Improving communication overlap for the case of multi kernel queue usage #1308

youngeunkwon0405 · 2024-11-02T15:55:30Z

Description

The current TP-overlap relay is on a single kernel queue to configure launch ordering to control compute-communication overlap, which fails to overlap when multi kernel queue is used.

This PR enforces launch ordering using the LaunchCompletionEvent feature between the communication kernel and the compute kernel to ensure the overlap.

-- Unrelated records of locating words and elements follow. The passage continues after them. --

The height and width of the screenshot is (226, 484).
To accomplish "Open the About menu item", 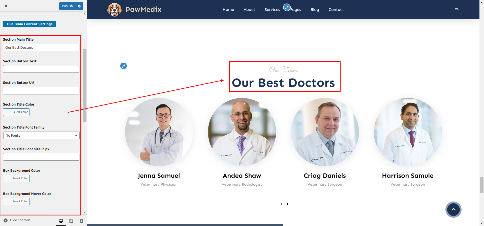I will click(x=249, y=10).
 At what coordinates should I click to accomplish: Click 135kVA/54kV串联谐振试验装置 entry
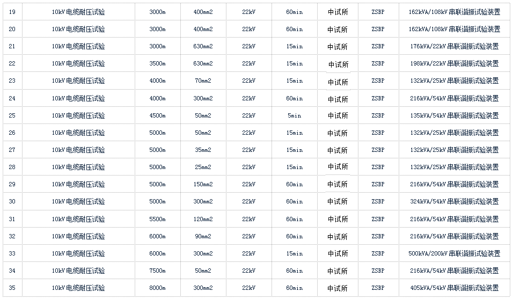click(454, 115)
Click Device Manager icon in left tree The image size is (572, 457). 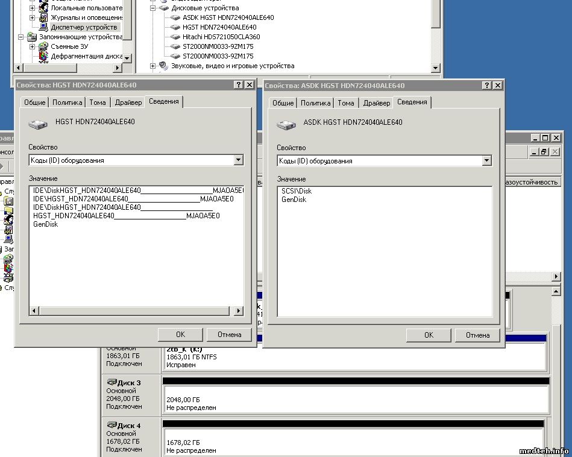coord(43,27)
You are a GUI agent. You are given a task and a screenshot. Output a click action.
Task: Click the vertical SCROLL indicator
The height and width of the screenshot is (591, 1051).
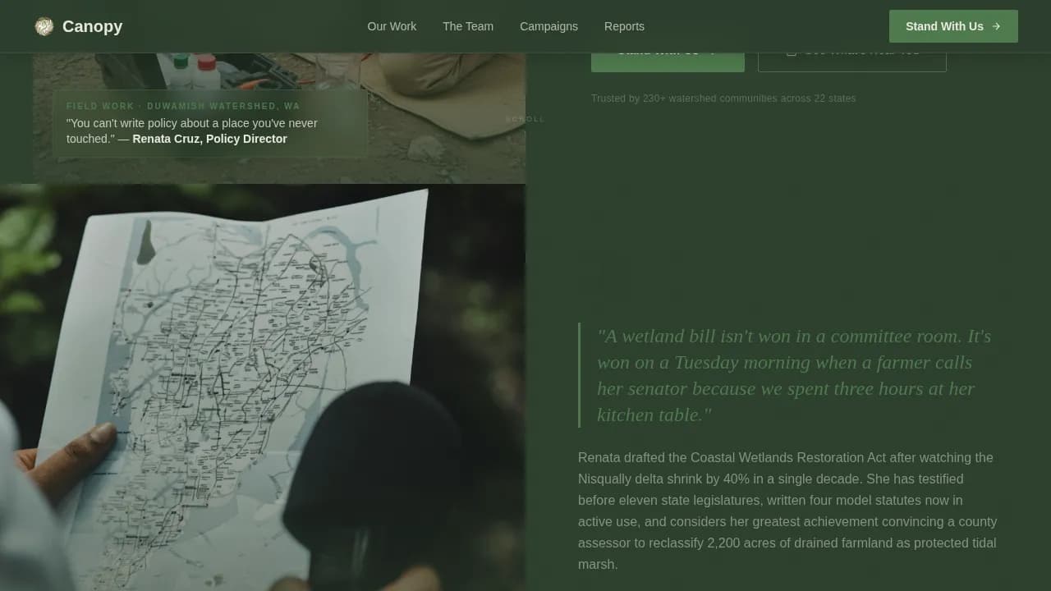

This feature is specific to Hopper and applies only to bulk overlap cases.

Type of change

Documentation change (change only to the documentation, either a fix or a new content)
Bug fix (non-breaking change which fixes an issue)
New feature (non-breaking change which adds functionality)
Breaking change (fix or feature that would cause existing functionality to not work as expected)
Infra/Build change
Code refractor

Changes

Please list the changes introduced in this PR:

Change A
Change B

Checklist:

I have read and followed the contributing guidelines
The functionality is complete
I have commented my code, particularly in hard-to-understand areas
I have made corresponding changes to the documentation
My changes generate no new warnings
I have added tests that prove my fix is effective or that my feature works
New and existing unit tests pass locally with my changes

youngeunkwon0405 · 2024-11-02T15:58:30Z

@erhoo82 Hi Sangkug, this is a PR for launch ordering work. Could you please assign a reviewer?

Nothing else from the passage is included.